I am trying to understand the different behaviors of these two smoothing functions when given apparently equivalent inputs. My understanding was that locpoly just takes a fixed bandwidth argument, while locfit can also include a varying part in its smoothing parameter (a nearest-neighbors fraction, "nn"). I thought setting this varying part to zero in locfit should make the "h" component act like the fixed bandwidth used in locpoly, but this is evidently not the case.

A working example:

library(KernSmooth)
library(locfit)
set.seed(314)

n <- 100
x <- runif(n, 0, 1)
eps <- rnorm(n, 0, 1)
y <- sin(2 * pi * x) + eps

plot(x, y)
lines(locpoly(x, y, bandwidth=0.05, degree=1), col=3)
lines(locfit(y ~ lp(x, nn=0, h=0.05, deg=1)), col=4)

Produces this plot:

plot of smoothers

locpoly gives the smooth green line, and locfit gives the wiggly blue line. Clearly, locfit has a smaller "effective" bandwidth here, even though the supposed bandwidth parameter has the same value for each.

What are these functions doing differently?

Answer

znr picture znr · Oct 21, 2018

The two parameters both represent smoothing, but they do so in two different ways.

locpoly's bandwidth parameter is relative to the scale of the x-axis here. For example, if you changed the line x <- runif(n, 0, 1) to x <- runif(n, 0, 10), you will see that the green locpoly line becomes much more squiggly despite the fact that you still have the same number of points (100).

locfit's smoothing parameter, h, is independent of the scale, and instead is based on a proportion of the data. The value 0.05 means 5% of the data that is closest to that position is used to fit the curve. So changing the scale would not alter the line.

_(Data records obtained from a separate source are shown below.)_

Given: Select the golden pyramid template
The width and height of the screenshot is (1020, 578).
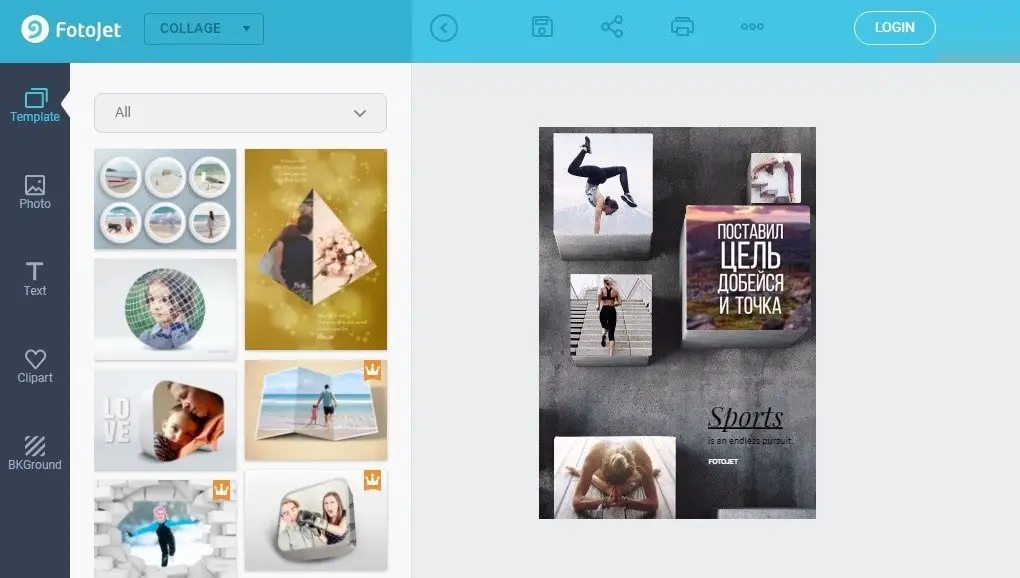Looking at the screenshot, I should click(316, 249).
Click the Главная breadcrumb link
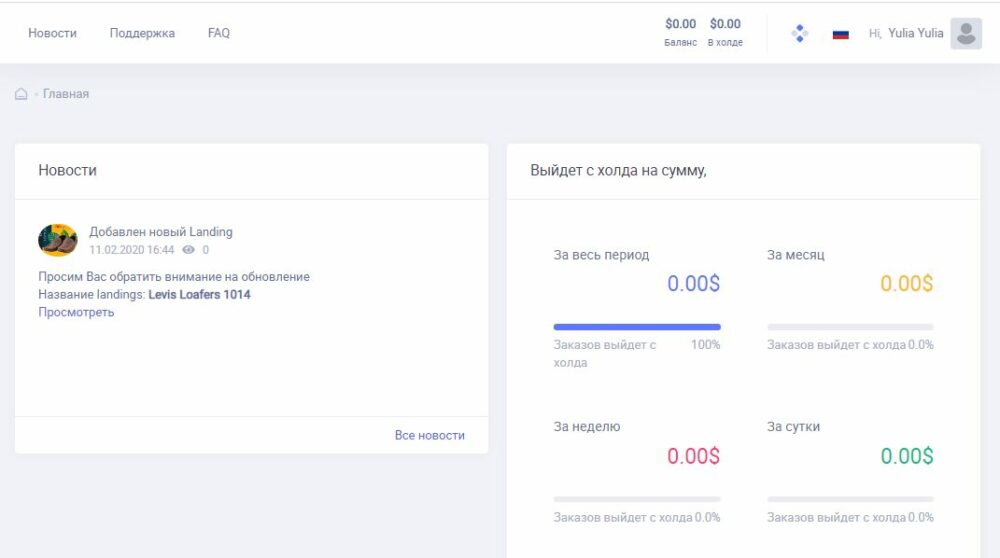 tap(66, 94)
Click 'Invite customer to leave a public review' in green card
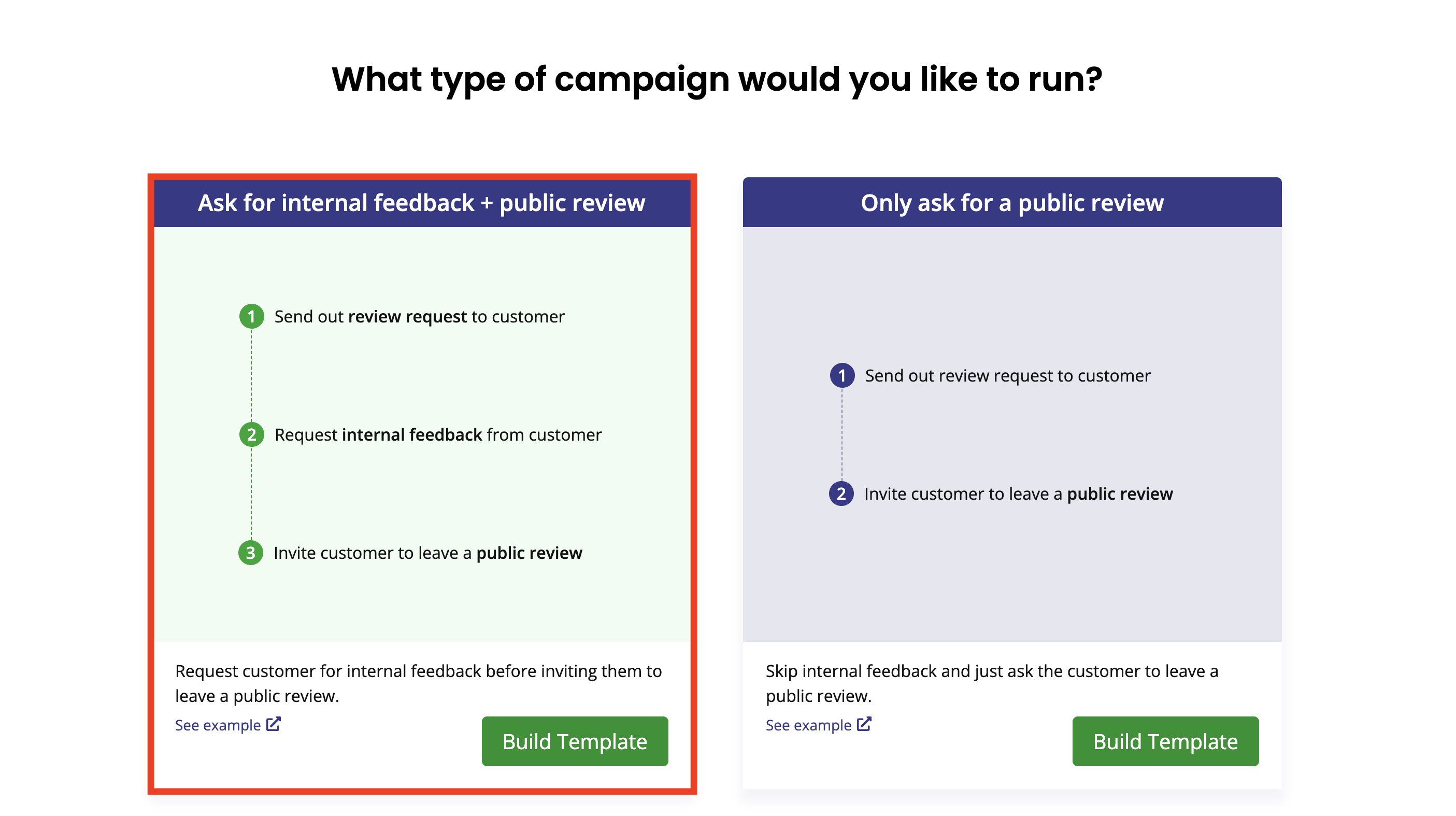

This also explains the observation made in the comment that changing the value of h to 0.1 makes the two look nearly identical. This makes sense, because we can expect that a bandwidth of 0.05 will contain about 10% of the data if we have 100 points distributed uniformly from 0 to 1.

My sources include the documentation for the locfit package and the documentation for the locpoly function.